Apesar disso, Cunha pondera que os progressos ainda estão longe do necessário de oferecer condições adequadas e seguras para quem caminha. “Houve avanços em termos de entendimento dos problemas e algumas melhorias urbanísticas. Estamos ainda muito longe do que precisaríamos, mas podemos afirmar que não estamos mais no zero”, constata, ressaltando que o desafio é ampliar o alcance dessas políticas e consolidar a caminhabilidade como parte estratégica do planejamento urbano.
Além do olhar técnico, Francisco Cunha compartilha seu hábito das caminhadas domingueiras pelo Recife. Para ele, andar pelas ruas é uma forma de observar os valores da cidade e a interação das pessoas com o espaço urbano. Mas vai além: essas caminhadas são também uma oportunidade de fruição cultural e histórica. Ao percorrer bairros antigos, praças e margens de rios, Francisco identifica pontos de referência, histórias e curiosidades muitas vezes desconhecidas dos próprios moradores, mostrando que a cidade pode ser compreendida e apreciada não apenas como espaço de deslocamento, mas como um museu vivo. Ele acredita que, ao sinalizar e contar essas histórias, é possível incentivar mais pessoas a caminhar, unindo mobilidade, exercício físico e conhecimento cultural.
Apesar das dificuldades da valorização do espaço dos pedestres na mobilidade, César Cavalcanti também vê avanços no debate urbano e defende que o Recife precisa diminuir a velocidade nas ruas e acelerar esse processo de pensar as cidades para as pessoas. “A tendência da humanização das cidades existe e está chegando ao Brasil. É importante dar atenção às escolas de arquitetura e urbanismo, com papel fundamental nesse sentido”, completou.

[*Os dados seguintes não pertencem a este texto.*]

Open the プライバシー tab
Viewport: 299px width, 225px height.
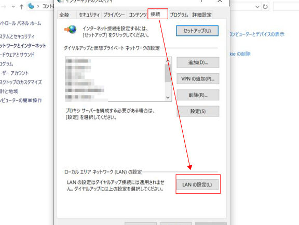(114, 15)
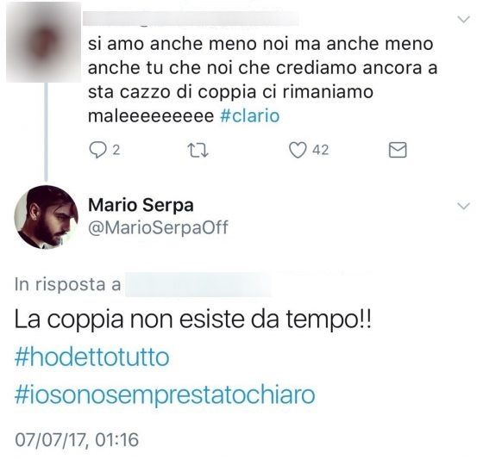This screenshot has height=459, width=483.
Task: Open the timestamp 07/07/17, 01:16
Action: point(77,439)
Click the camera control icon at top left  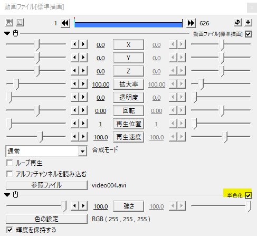(x=9, y=23)
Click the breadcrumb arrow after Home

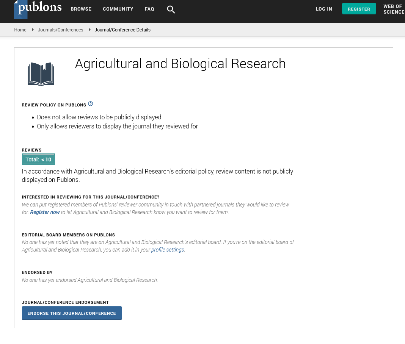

CIDADE DE 15 MINUTOS É UTOPIA?

O conceito de cidade de 15 minutos propõe um modelo urbano em que todas as necessidades básicas da população, como trabalho, educação, saúde, comércio, lazer e espaços verdes, estejam acessíveis a uma caminhada ou pedalada de até 15 minutos a partir de onde se vive. Essa abordagem prioriza a mobilidade ativa, como andar a pé ou de bicicleta, reduzindo a dependência do carro, os congestionamentos e a emissão de poluentes.

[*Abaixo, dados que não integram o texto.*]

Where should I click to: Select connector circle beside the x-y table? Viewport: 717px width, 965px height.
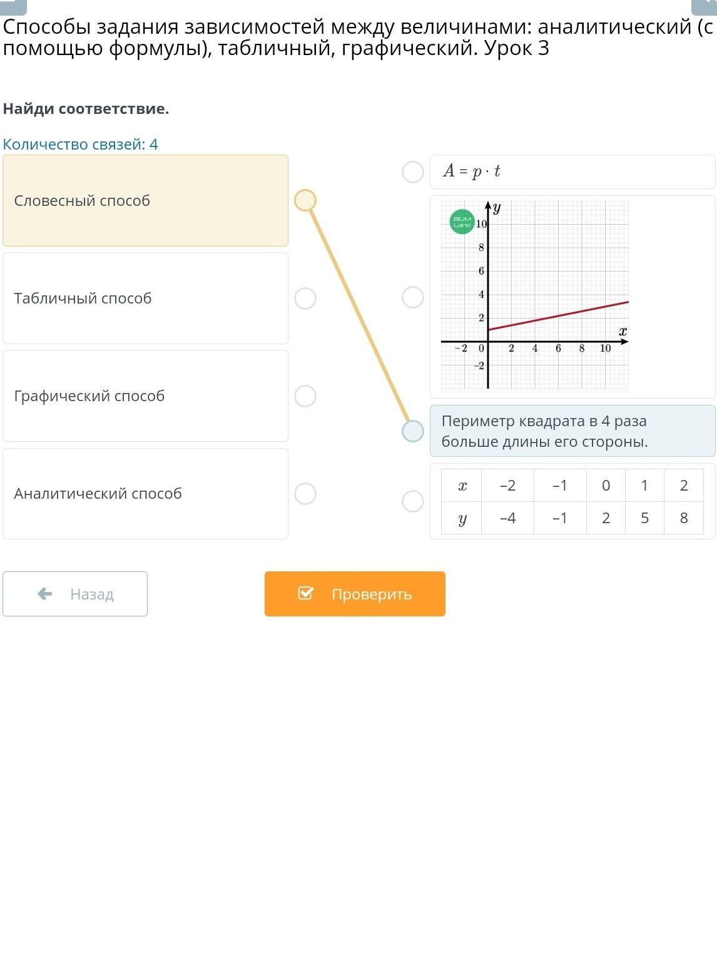point(413,501)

Ao mesmo tempo, fortalece a economia local, melhora a qualidade de vida e promove o bem-estar físico e mental dos moradores. Desenvolvido pelo urbanista Carlos Moreno, o conceito se baseia na proximidade e diversidade, oferecendo uma visão de cidade mais humana, sustentável e conectada às necessidades de quem a habita.
“A cidade de 15 minutos é uma provocação para a gente largar o carro”, resume Yara Baiardi. Apesar dessa proposta parecer ser muito distante da nossa realidade, a urbanista destaca que vários bairros, mesmo da periferia do Recife, oferecem uma série de serviços que reduzem a necessidade dos seus moradores fazerem grandes deslocamentos.

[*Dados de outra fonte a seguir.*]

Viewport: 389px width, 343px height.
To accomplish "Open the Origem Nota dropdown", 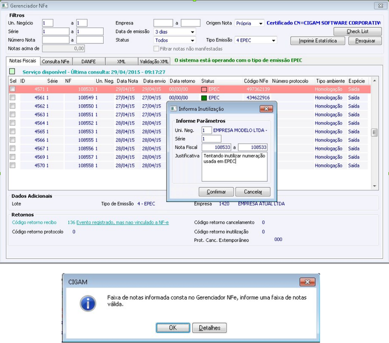I will pyautogui.click(x=261, y=23).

Beberibe, Afogados, Ibura… Não são poucos os exemplos. Sobre essa perspectiva, Yara é pragmática: “Não é utopia. Em muitos bairros já existe essa escala, mas precisamos de planejamento coletivo. É uma cidade onde 90% das atividades podem ser resolvidas próximas de casa, com serviços essenciais acessíveis e lazer em pequenas praças. Mas isso exige ação integrada, do público e do privado, e uma cultura de cuidado com o espaço coletivo”. Em áreas mais periféricas ou morros, ela pondera que o tempo necessário pode ser um pouco maior, de 30 minutos, por exemplo.
Além disso, a urbanista destaca que a cidade de 15 minutos vai além da proximidade física: envolve também qualidade dos espaços públicos, segurança e diversidade de usos, para que as pessoas possam realmente realizar suas atividades cotidianas a pé ou de bicicleta. Ela ressalta a importância de praças, creches, escolas, postos de saúde e comércio local bem distribuídos, garantindo que a rotina das pessoas não dependa do carro. Em áreas mais densas, o conceito pode ser ampliado com soluções como ciclovias e integração com transporte público, tornando a cidade mais inclusiva, sustentável e resiliente às desigualdades urbanas.
Apesar dos desafios históricos e estruturais, a caminhada como forma de mobilidade urbana vem ganhando aos poucos espaço nas discussões sobre cidades mais humanas e sustentáveis. Melhorar calçadas, arborização, iluminação e segurança não é apenas uma questão de infraestrutura, mas de reconhecimento do direito coletivo de todos se deslocarem com autonomia e dignidade.